Peters started Veggies Fries with his wife in early 2014 based on their personal need to find healthy and convenient foods for their three daughters.
“We are a family of ‘fry-aholics,’ and we wanted to find a way to keep enjoying one of the foods we loved while feeling good about the nutrition we put in our bodies,” he said.
Driving consumer interest in plant-based foods
Veggies Fries first launched four varieties of frozen products, including broccoli, carrot, chickpea & red pepper, and kale & Tuscan herb, and then frozen Veggie Tots made with broccoli and sweet potato in October this year. In addition, the company secured a series of listings in conventional grocery chains, such as Stop & Shop, Giant Foods, Hannaford, Kroger and Mariano’s.
Peters decided to launch new products because he believes Veggie Fries and Tots are at the convergence of a number of trends that are driving consumer interest.
“There is growing consumer interest in foods that are plant-based, non-GMO, clean label. Veggie Fires and Tots are also non-GMO, gluten free, vegan, and free from the top eight allergens,” he said. “There is also a childhood obesity epidemic, so parents need easy solutions to serve better quality food for their families.”
Each serving of Veggie Tots contains five grams of protein, four grams of fiber, and over 100% RDA of Vitamin A, Peters added.
Frozen French fries category has been on a steady decline
Traditional frozen French fries are worth more than $50bn in US retail sales in foodservice and supermarkets, according to Peters, and US consumers purchase nearly 30 pounds of frozen potatoes per capita.
However, the category has been on a “slow and steady” decline as consumer are actively searching for healthier options, with dollar sales falling 2% during the latest IRI period (52 weeks ending October 2, 2016), Peters pointed out.

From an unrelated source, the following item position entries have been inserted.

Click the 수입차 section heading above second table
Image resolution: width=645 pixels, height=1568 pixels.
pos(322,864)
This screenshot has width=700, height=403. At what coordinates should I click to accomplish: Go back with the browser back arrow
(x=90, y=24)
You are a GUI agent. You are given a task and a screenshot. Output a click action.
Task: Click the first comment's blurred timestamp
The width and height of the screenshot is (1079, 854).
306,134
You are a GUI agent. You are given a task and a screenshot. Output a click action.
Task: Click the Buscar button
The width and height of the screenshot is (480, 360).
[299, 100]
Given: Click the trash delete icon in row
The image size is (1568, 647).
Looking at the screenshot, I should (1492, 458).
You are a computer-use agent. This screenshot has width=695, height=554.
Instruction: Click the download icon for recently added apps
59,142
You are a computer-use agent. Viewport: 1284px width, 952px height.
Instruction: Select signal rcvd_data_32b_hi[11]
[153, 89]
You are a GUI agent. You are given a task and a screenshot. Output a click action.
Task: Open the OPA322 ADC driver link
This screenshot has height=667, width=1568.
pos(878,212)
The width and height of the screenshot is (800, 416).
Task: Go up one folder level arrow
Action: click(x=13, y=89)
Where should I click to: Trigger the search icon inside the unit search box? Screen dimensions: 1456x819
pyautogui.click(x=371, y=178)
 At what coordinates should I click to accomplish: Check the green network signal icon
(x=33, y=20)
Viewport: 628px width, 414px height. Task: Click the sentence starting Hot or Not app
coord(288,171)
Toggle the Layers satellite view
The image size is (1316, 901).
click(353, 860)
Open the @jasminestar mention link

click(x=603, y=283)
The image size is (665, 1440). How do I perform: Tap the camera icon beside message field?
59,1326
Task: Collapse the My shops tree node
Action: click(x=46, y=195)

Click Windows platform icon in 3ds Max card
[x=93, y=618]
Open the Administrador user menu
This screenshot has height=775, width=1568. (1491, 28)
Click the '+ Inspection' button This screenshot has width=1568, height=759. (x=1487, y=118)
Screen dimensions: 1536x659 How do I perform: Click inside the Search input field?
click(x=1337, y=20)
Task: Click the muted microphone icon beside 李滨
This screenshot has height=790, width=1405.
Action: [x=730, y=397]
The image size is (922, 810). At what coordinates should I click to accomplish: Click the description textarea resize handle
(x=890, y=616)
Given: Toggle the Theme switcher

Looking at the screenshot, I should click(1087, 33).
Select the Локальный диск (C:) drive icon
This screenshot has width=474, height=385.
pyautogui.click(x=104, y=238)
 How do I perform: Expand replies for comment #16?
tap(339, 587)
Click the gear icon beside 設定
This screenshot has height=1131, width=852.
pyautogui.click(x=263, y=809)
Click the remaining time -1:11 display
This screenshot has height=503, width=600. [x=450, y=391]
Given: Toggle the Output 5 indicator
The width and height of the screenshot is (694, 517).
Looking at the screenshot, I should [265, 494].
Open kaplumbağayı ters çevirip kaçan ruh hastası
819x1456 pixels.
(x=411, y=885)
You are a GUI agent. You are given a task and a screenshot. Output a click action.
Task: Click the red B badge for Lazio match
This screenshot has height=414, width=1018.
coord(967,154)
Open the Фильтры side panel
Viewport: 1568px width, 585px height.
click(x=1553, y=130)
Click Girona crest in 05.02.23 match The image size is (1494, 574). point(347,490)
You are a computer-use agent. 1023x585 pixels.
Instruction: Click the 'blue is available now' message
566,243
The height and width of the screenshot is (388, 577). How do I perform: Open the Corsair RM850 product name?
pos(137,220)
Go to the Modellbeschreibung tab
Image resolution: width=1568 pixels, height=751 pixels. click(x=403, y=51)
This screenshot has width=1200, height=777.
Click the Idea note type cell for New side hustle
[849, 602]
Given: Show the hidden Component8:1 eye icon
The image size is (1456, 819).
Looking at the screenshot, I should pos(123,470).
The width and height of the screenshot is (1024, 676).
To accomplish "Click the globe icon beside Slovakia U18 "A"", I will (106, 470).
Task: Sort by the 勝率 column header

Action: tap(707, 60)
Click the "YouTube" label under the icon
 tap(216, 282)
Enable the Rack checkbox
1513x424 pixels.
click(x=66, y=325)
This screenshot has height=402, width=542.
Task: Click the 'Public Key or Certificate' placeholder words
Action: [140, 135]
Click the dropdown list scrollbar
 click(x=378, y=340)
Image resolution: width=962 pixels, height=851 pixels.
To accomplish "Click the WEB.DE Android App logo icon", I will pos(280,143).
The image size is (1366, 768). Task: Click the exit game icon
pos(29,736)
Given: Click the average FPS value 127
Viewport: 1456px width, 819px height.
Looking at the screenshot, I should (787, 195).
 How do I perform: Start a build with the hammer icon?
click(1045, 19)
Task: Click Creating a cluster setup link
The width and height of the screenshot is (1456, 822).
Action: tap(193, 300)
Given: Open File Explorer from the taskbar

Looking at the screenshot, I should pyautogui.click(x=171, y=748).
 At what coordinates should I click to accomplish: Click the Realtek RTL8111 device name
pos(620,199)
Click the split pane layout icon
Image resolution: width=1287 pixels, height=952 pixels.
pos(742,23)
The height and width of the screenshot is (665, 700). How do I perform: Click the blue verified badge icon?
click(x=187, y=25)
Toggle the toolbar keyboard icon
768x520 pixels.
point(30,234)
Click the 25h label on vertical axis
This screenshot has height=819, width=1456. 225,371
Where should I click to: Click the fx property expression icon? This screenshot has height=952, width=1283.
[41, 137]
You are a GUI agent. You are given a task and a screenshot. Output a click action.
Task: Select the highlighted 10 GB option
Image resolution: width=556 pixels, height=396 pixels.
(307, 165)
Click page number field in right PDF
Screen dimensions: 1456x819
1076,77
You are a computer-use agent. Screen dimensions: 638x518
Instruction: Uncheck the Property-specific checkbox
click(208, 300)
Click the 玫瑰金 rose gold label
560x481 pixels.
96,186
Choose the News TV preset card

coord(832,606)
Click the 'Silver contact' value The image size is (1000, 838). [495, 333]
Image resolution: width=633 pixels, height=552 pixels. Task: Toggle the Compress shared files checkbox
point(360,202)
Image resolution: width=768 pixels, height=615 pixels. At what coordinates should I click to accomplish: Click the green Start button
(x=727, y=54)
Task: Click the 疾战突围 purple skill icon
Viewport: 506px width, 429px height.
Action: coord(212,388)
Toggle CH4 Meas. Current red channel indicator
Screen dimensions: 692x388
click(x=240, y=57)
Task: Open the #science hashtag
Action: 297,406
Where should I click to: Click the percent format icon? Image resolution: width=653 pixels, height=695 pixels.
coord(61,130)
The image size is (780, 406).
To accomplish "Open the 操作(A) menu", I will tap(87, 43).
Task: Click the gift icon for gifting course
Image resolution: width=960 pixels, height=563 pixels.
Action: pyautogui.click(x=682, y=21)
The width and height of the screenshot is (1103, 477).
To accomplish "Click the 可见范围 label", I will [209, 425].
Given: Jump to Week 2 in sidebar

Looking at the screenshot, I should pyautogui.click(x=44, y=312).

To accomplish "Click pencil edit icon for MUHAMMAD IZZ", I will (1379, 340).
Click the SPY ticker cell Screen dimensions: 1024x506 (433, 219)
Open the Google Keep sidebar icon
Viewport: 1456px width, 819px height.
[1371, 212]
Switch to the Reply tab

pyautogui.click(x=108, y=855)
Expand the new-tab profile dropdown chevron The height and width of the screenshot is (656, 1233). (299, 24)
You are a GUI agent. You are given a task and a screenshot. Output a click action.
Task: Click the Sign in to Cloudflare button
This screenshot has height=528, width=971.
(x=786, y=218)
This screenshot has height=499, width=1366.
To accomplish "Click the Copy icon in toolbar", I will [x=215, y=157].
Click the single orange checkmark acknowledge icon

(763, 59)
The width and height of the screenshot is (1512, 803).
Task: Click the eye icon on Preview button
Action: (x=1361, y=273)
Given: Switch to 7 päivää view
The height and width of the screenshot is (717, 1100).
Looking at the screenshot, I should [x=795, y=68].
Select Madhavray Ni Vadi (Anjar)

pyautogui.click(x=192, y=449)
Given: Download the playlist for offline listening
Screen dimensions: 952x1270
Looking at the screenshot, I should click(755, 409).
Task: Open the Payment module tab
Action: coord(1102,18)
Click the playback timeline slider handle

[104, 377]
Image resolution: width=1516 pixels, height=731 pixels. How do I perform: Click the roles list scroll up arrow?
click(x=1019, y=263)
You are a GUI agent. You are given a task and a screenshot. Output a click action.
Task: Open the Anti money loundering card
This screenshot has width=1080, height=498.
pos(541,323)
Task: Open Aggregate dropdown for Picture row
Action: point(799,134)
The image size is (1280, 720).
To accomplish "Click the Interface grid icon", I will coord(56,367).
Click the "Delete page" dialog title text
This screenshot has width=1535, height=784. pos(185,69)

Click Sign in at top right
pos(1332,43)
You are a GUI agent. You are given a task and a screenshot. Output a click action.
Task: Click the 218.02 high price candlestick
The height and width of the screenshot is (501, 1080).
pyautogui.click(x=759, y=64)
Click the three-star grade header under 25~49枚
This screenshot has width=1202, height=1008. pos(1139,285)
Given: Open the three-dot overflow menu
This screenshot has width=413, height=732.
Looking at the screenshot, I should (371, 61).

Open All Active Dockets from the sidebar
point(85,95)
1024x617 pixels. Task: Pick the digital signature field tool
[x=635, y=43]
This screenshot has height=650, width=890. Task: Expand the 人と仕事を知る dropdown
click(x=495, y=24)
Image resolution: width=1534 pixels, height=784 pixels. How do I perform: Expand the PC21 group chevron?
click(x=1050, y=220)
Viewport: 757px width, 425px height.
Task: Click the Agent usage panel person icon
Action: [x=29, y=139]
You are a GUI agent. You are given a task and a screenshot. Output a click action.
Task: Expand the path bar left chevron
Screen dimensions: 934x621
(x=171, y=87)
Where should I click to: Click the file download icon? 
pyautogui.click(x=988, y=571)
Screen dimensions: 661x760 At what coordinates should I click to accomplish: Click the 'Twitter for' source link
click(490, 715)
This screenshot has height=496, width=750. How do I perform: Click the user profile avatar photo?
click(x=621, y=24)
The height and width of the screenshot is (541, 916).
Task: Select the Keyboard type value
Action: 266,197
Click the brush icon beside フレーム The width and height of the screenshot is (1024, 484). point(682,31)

In contrast, Veggie Fries was the fastest growing brand in the entire category, he added. Most importantly, the company’s shopper card research demonstrate it is bringing lots of new users to the category.
“In fact, nearly two thirds of Veggies Fries buyers had not purchased frozen French fries in the previous year… Our goal was to try to bring consumers back to the French fries aisle by providing a healthier option that does not compromise on taste or texture.”
Salty snacks could either be a benefactor or a challenger
Even though the declining frozen potatoes market offers Peter’s business a unique competitive edge, Veggie Fries is faced with many of the challenges that most frozen brands have, he said.
“It’s always much more challenging to drive awareness and trail in the frozen food aisle, since it’s most always planogramed. Displays are infrequent or non-existent, and you need to try and grab the consumer’s attention through a glass door,” Peters explained.
But what is interesting is that Veggie Fries benefits and is challenged at the same time by the fact that many consumers have experience with the shelf-stable salty snacks, such as veggie chip and veggie stick products, he said.
“We learned early on that it is critical to communicate that our brands are frozen so that consumers really appreciate the innovation and look in the freezer once they get interested,” Peters said. “For the more engaged consumers, we also benefit by the fact that we are actually made from farm-grown vegetables.”
More flexibility and high growth rate
Peters has previously worked at several confectionery and snack companies, including General Mills, Nabisco, and Chupa Chups as a general manager and director.
When asked the difference between working at national food manufacturers and starting his own company, Peters said, “I learned so much about how to develop new products and build great brands from my days at General Mills… For me, the best part of building your own brand is that you can move fast and decide where, when and how to take shortcuts.”
“As an example, my wife and I started the company, and we were able to move from kitchen samples to product on store shelves in just 12 months.”
Veggie Fries has reported positive outlook with more than one million bags of products being expected to be sold by the end of this year. It also plans on tripling its business every year for the next five years.